The hot and dry desert conditions did not deter Kwan. "Why should it?" she asks rhetorically. "I was born and raised in a subtropical city in China, and on summer nights in the Israeli desert there is a cool breeze blowing – a real pleasure!"
Clare's family accepted her decision to fly to Israel. They were not particularly concerned about the security situation, but they missed her, it was difficult for them without her.
Kwan's parents feared for her safety, but when she explained to them exactly where Sede Boqer is situated and that this was a rare opportunity for her that she did not want to give up on, they understood and fully supported it.
How were you received at the Sede Boqer Campus?
Clare: "The researchers, staff and students at Sede Boqer did all they could to help my absorption here. The students in my group were very friendly and even invited me to dinner a few times. I enjoyed studying with them in the summer course in agriculture, which included trips to Arad, the Dead Sea and Jerusalem."
Kwan: "The two months at Sede Boqer were a real experience. I was surprised by the diversity of students – I met students from the United States, China, India and many other countries. The people at Sede Boqer were really friendly and obliging, and there were all kinds of social events organized by the Student Union."
What makes the studies and your research unique?
Clare: "I am part of a project in the laboratories of Prof. Chris Arnusch and Dr. Roy Bernstein (my direct supervisor). We are investigating how to use 3-D printing technologies to improve and streamline the chemical change processes on membrane surfaces designated for the treatment of waste water. Ongoing problems associated with membrane technology include organic fouling, scaling, and biofouling. Improvement and innovation of the membrane materials is an important strategy to manage fouling, and reduce overall water treatment costs. The use of modern printing techniques for the fabrication and modification of polymer membranes in order to improve membrane surface properties and performance is promising, with both economic and environmental advantages."
Kwan: "I am participating in a joint project run by Prof. Moshe Gottlieb and Prof. Moshe Herzberg, in collaboration with Prof. Matt Tirrell of the University of Chicago.
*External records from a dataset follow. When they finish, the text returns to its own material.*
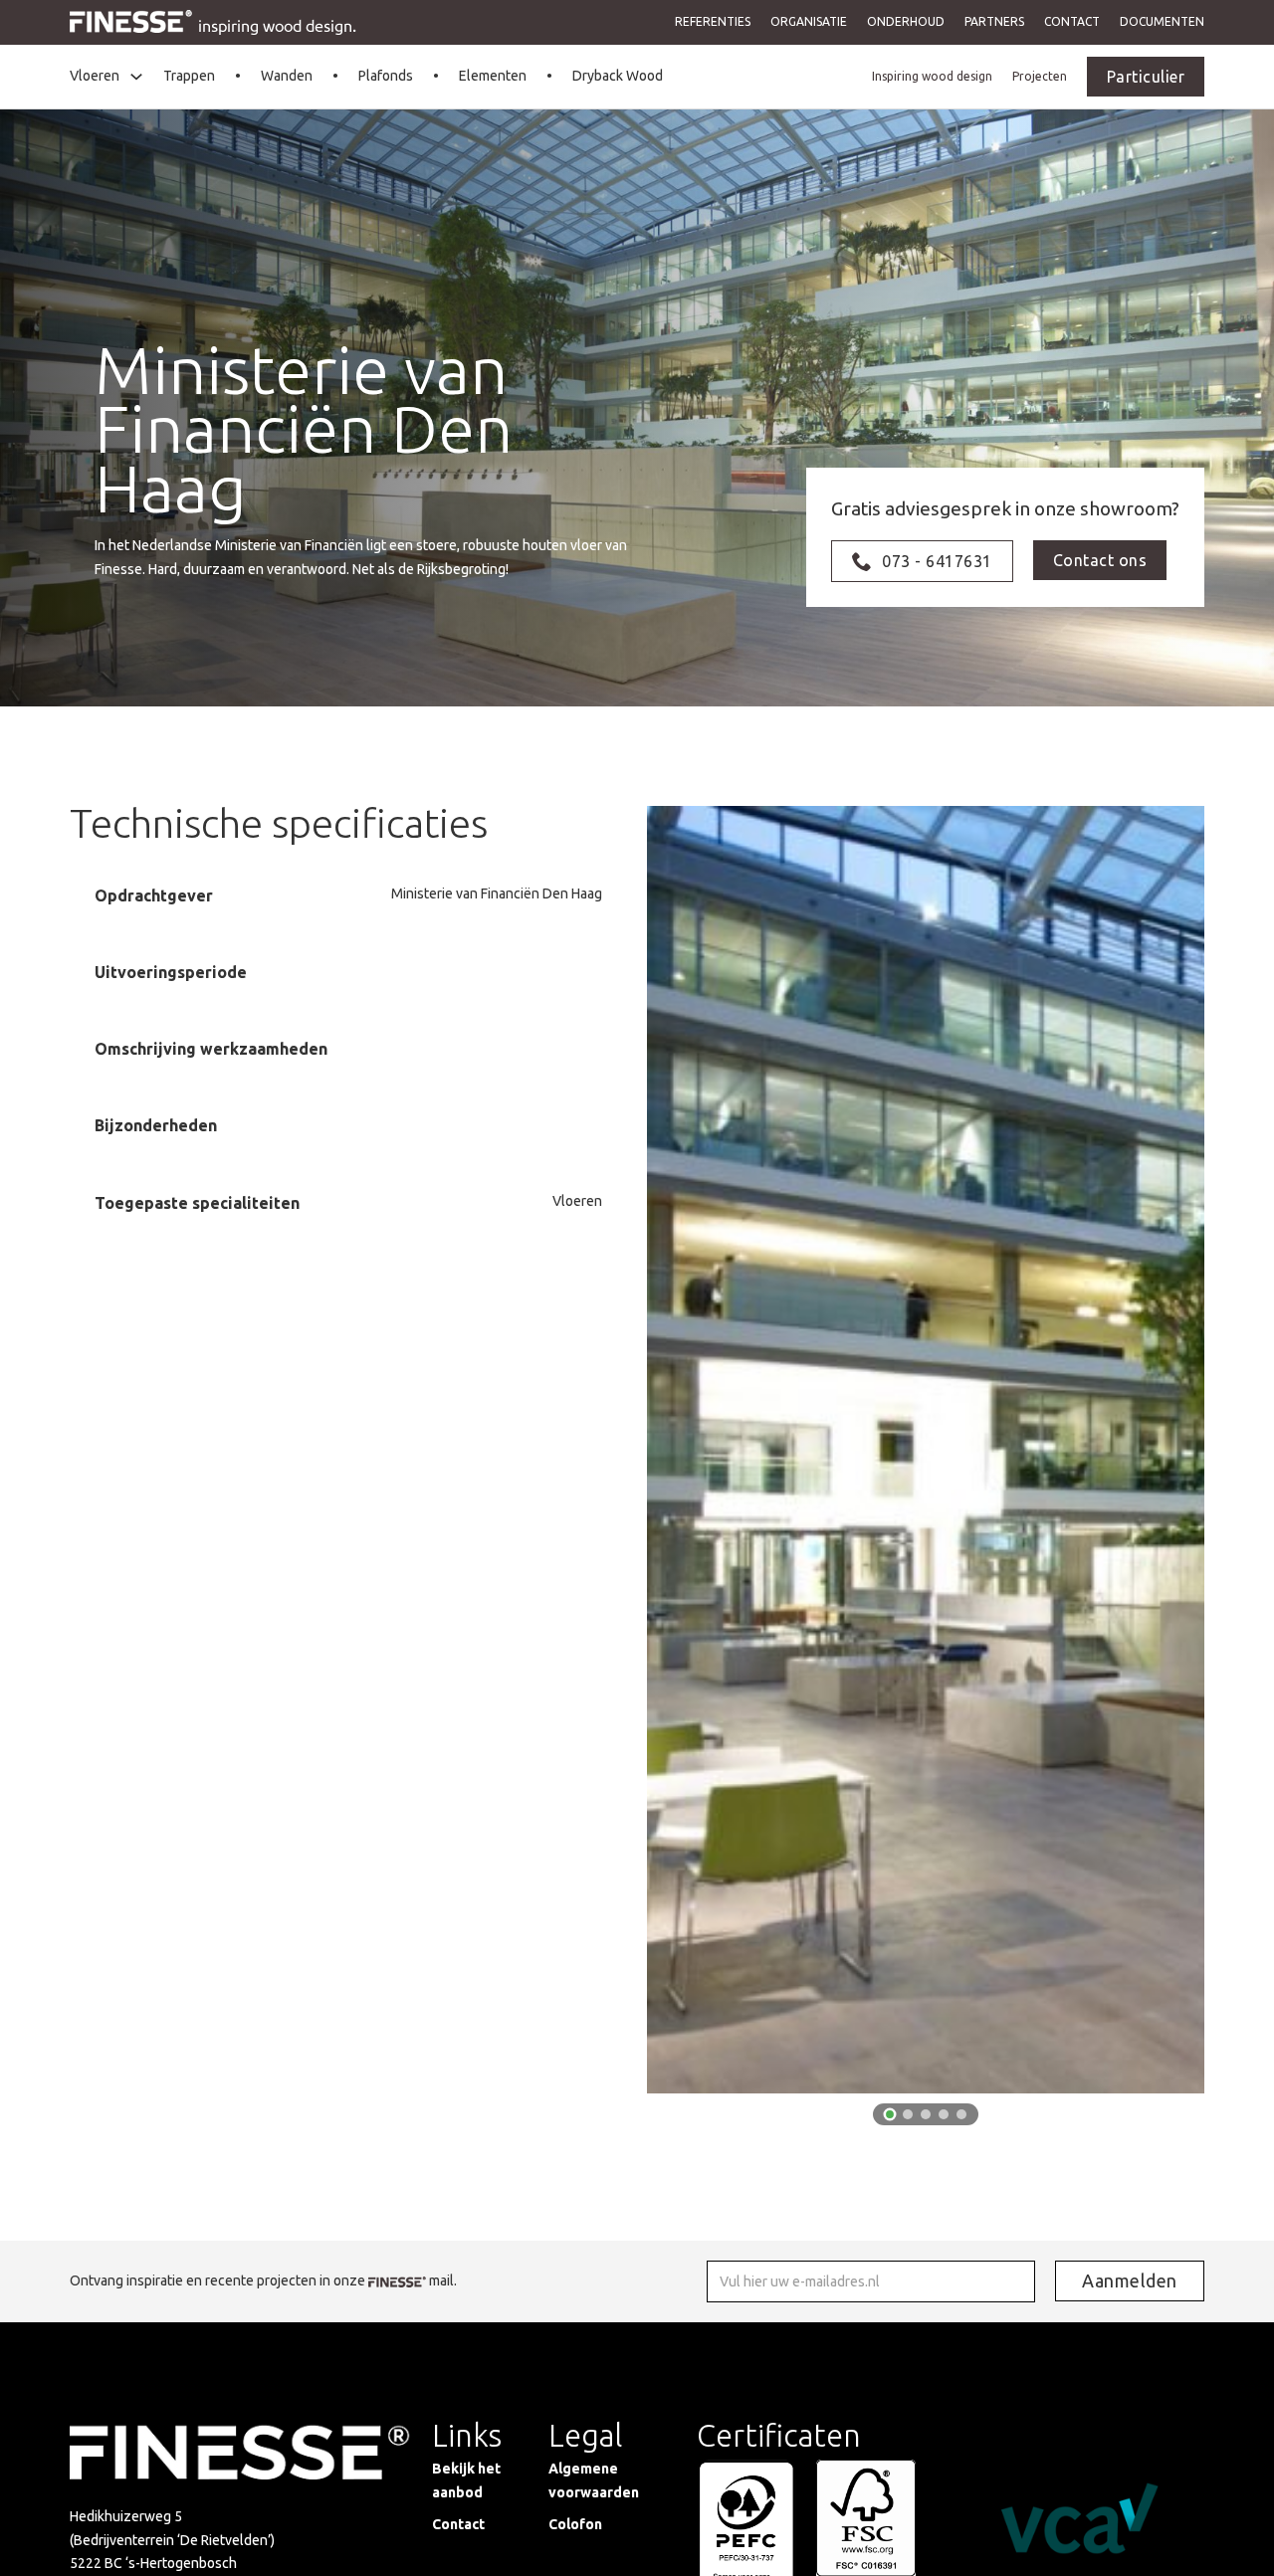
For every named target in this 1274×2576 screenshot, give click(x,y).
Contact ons (1100, 560)
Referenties (712, 21)
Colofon (575, 2524)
The subject of the project is improving the process of water filtration and desalination by using a coating rejecting bacterial growth."
What do you think about the research being carried out at the Zuckerberg Institute for Water Research at Sede Boqer?
Clare: "It's very impressive. The diversity of students studying there and the excellent interdisciplinary research being carried out are of the highest standard. The facilities and equipment are constantly being upgraded, and as such maintain the highest level of technological development in the field. The collaboration between scientists from all disciplines – microbiology, chemistry and engineering, constantly produces new and innovative ideas regarding water treatment."
Kwan: "I was very impressed by the scope of the research carried out there in all areas of water technology. The excellent cooperation between researchers from different disciplines and from different departments and even different campuses creates a great research environment at the Zuckerberg Institute for Water Research."
Clare asked to conclude the joint interview by praising the host country: "My stay here has made me fall in love with the State of Israel. It is a small but multifaceted country. There is diversity in everything: the landscape, the culture, lifestyles. Tel Aviv is very different from Jerusalem, and both are so different from Sede Boqer. I'm enjoying the spaciousness of the Negev and hiking in Nahal Zin. The people in this country are great, warm and welcoming. During our first week here, my friend Kwan and I were walking around the campus and met a professor and his wife who were also walking, and they invited us to dinner!"